There are two naturally occurring isotopes of copper. 63Cu has a mass of 62.9296 amu. 65Cu has a mass of 64.9278 amu. Determine the abundance of each isotope.
You need the average atomic mass, looking at the periodic table, I see 63.546 amu.
average=Isotope1*percent1 + Isotope2*percent2
if you assume only two isotopes, then Isotope2 is 1-percent1
63.546=64.9278(percent65Cu)+62.9296(1-percent65Cu)
solve for the decimal percent of 65Cu.
To determine the abundance of each isotope, we can use the mass and the average atomic weight of copper.
Let's assume there are two isotopes of copper, 63Cu and 65Cu, with corresponding masses of 62.9296 amu and 64.9278 amu, respectively.
Let x represent the abundance of 63Cu (in decimal form), then the abundance of 65Cu would be (1 - x) since the sum of the abundances must be 1.
We can set up the equation as:
62.9296 amu * x + 64.9278 amu * (1 - x) = average atomic weight of copper
The average atomic weight of copper can be found in the periodic table, which is approximately 63.55 amu.
Plugging in the values, we get:
62.9296x + 64.9278(1 - x) = 63.55
Simplifying the equation:
62.9296x + 64.9278 - 64.9278x = 63.55
-2.9982x + 64.9278 = 63.55
-2.9982x = 63.55 - 64.9278
-2.9982x = -1.3778
Dividing by -2.9982:
x ≈ -1.3778 / -2.9982
x ≈ 0.4598
Therefore, the abundance of 63Cu is approximately 0.4598, and the abundance of 65Cu is approximately (1 - 0.4598) = 0.5402.
To express the abundances as percentages, we can multiply by 100:
Abundance of 63Cu ≈ 0.4598 * 100 ≈ 45.98%
Abundance of 65Cu ≈ 0.5402 * 100 ≈ 54.02%
So, the abundance of 63Cu is approximately 45.98%, and the abundance of 65Cu is approximately 54.02%.
To determine the abundance of each isotope, we need to know the concept of weighted average atomic mass or average atomic mass.
The average atomic mass is calculated by considering the abundance and mass of each isotope. The abundance of an isotope is the percentage or fraction of that particular isotope present in a sample.
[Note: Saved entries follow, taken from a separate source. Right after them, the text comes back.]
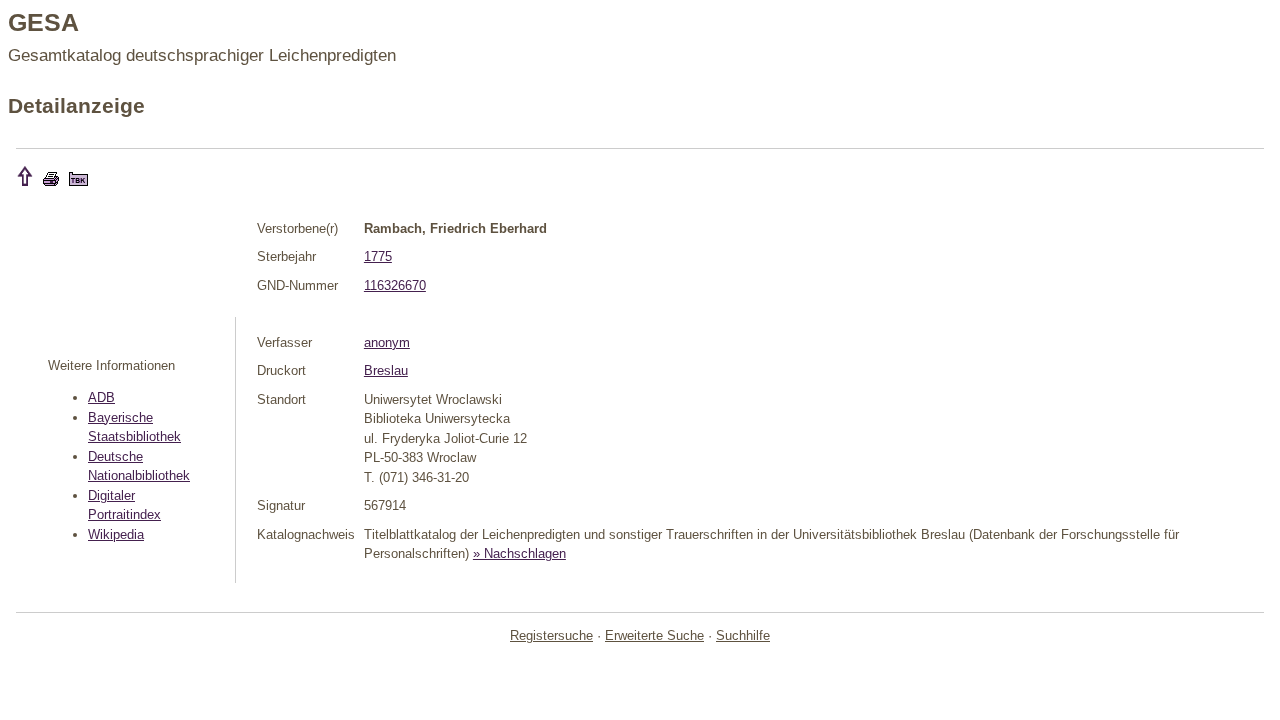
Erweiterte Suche (654, 635)
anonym (387, 342)
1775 (378, 256)
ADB (101, 397)
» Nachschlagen (519, 553)
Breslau (386, 370)
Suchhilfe (743, 635)
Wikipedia (116, 534)
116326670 (395, 285)
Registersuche (551, 635)
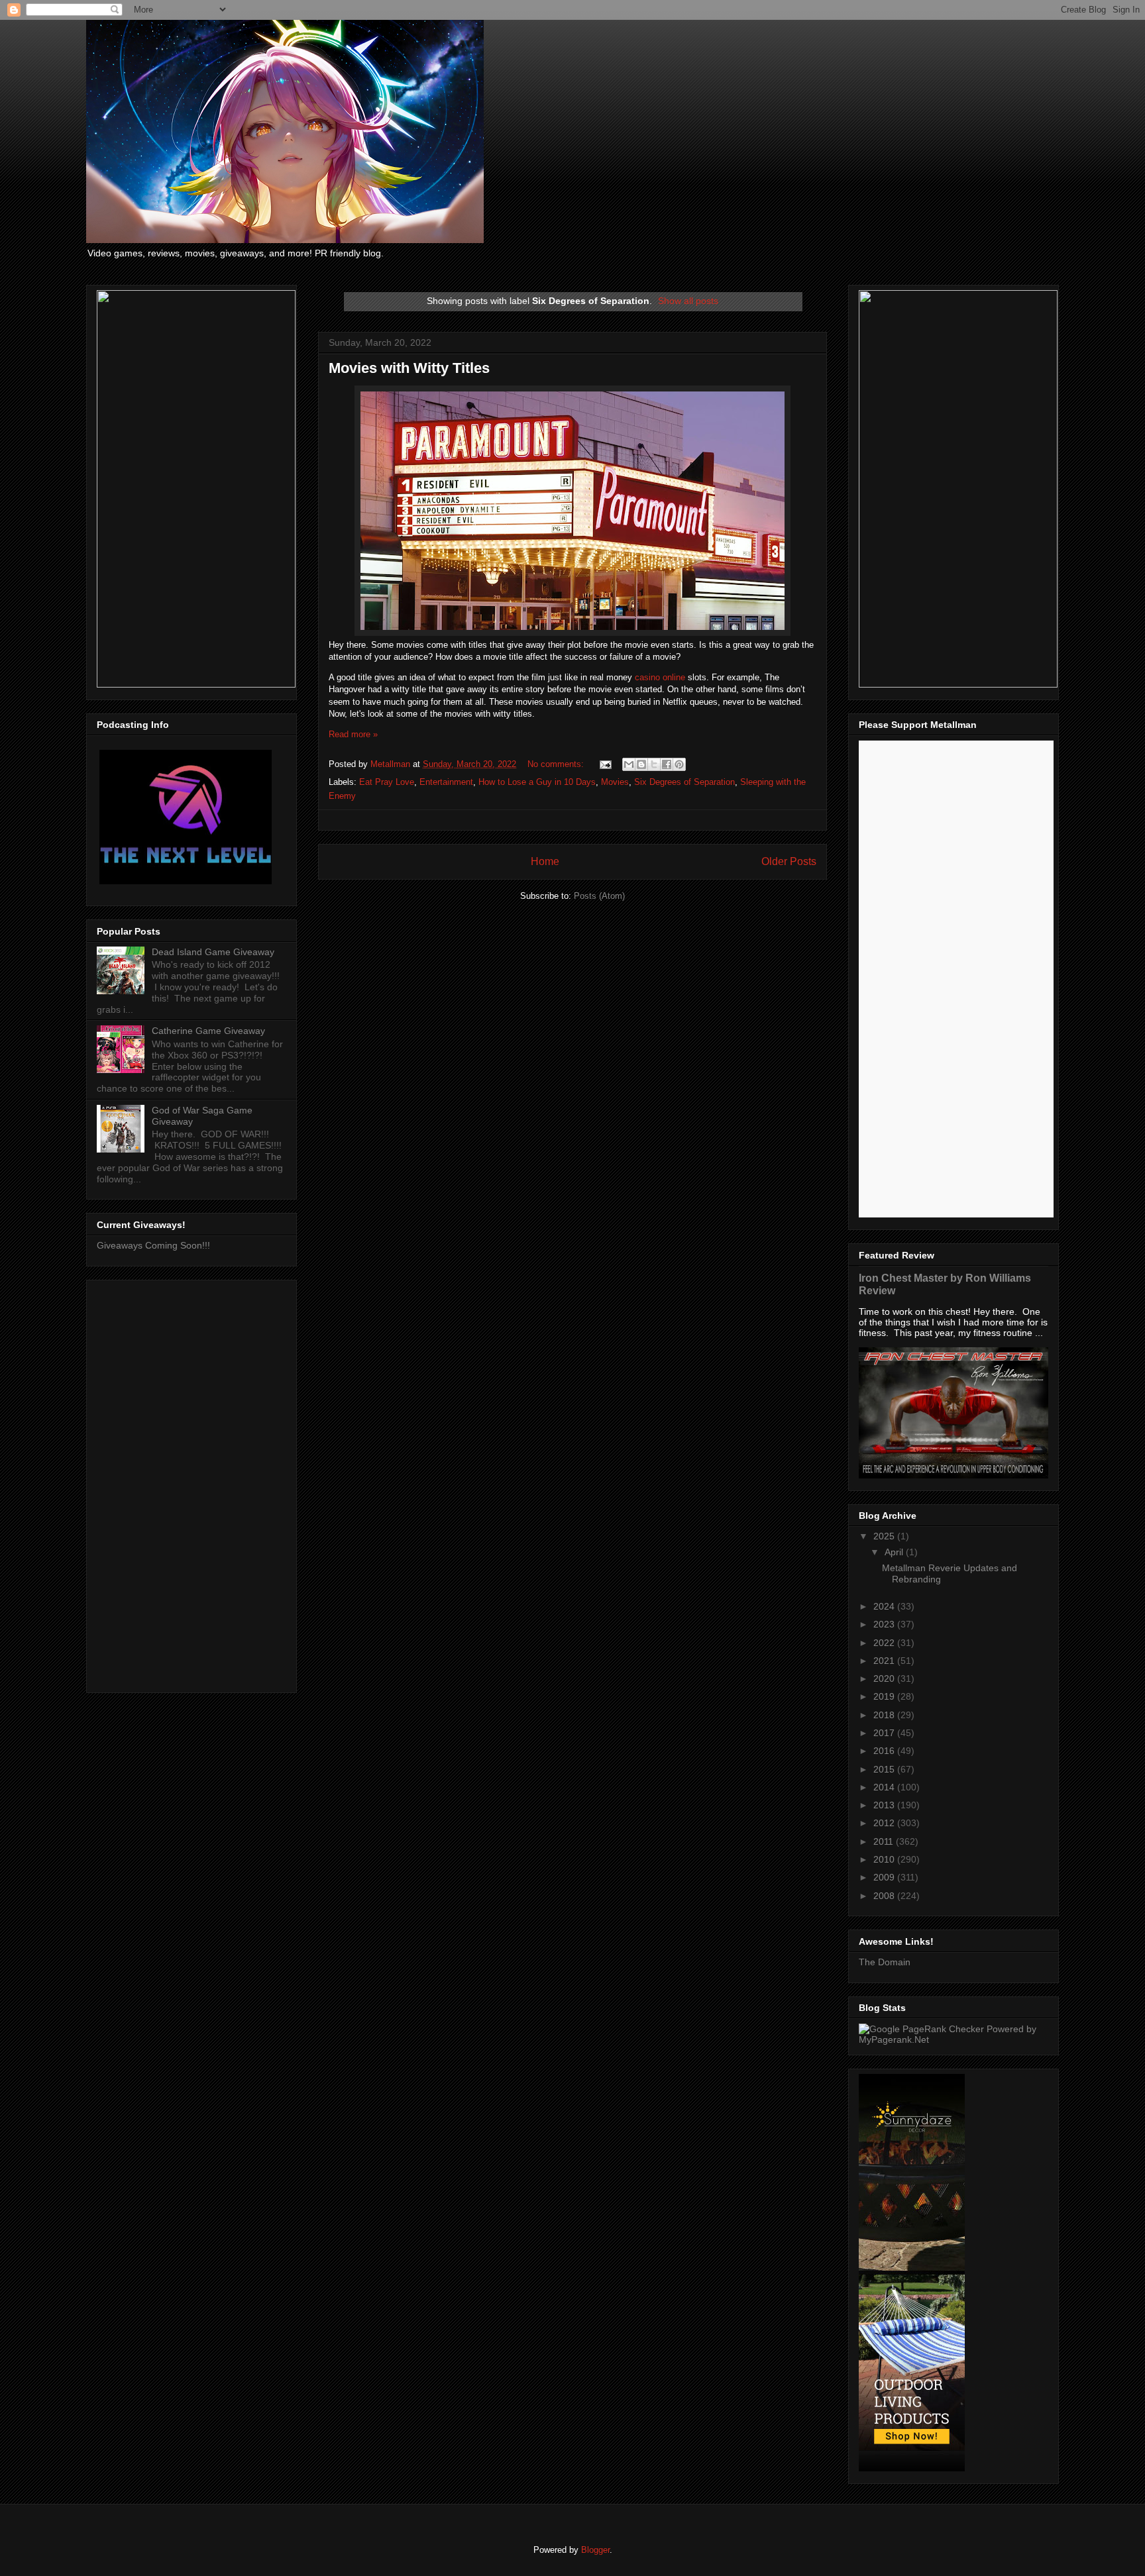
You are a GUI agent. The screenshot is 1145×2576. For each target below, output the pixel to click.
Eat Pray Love (386, 782)
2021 (885, 1660)
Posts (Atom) (599, 896)
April (895, 1552)
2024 (885, 1606)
Let's assume the abundance of 63Cu is x (in decimal form) and the abundance of 65Cu is y (in decimal form).
The average atomic mass can be calculated using the following formula:
Average Atomic Mass = (abundance of 1st isotope × mass of 1st isotope) + (abundance of 2nd isotope × mass of 2nd isotope)
63.546 amu (average atomic mass) = (x × 62.9296 amu) + (y × 64.9278 amu)
Now, we have one equation with two variables. However, we can use additional information to solve for the abundance of each isotope.
Since there are only two naturally occurring isotopes of copper, the sum of their abundances will be equal to 100%. Therefore, we can write a second equation:
x + y = 1
Now we have a system of equations:
x × 62.9296 amu + y × 64.9278 amu = 63.546 amu
x + y = 1
Solving this system of equations will give us the values of x and y, which represent the abundances of each isotope.
Using any algebraic method (substitution, elimination, or matrices), we can solve the system of equations and find the values of x and y.
Once we have the values of x and y, remember to convert them back to percentages (multiply by 100) to get the abundance of each isotope expressed as a percentage.
That's how we can determine the abundance of each isotope using the given information.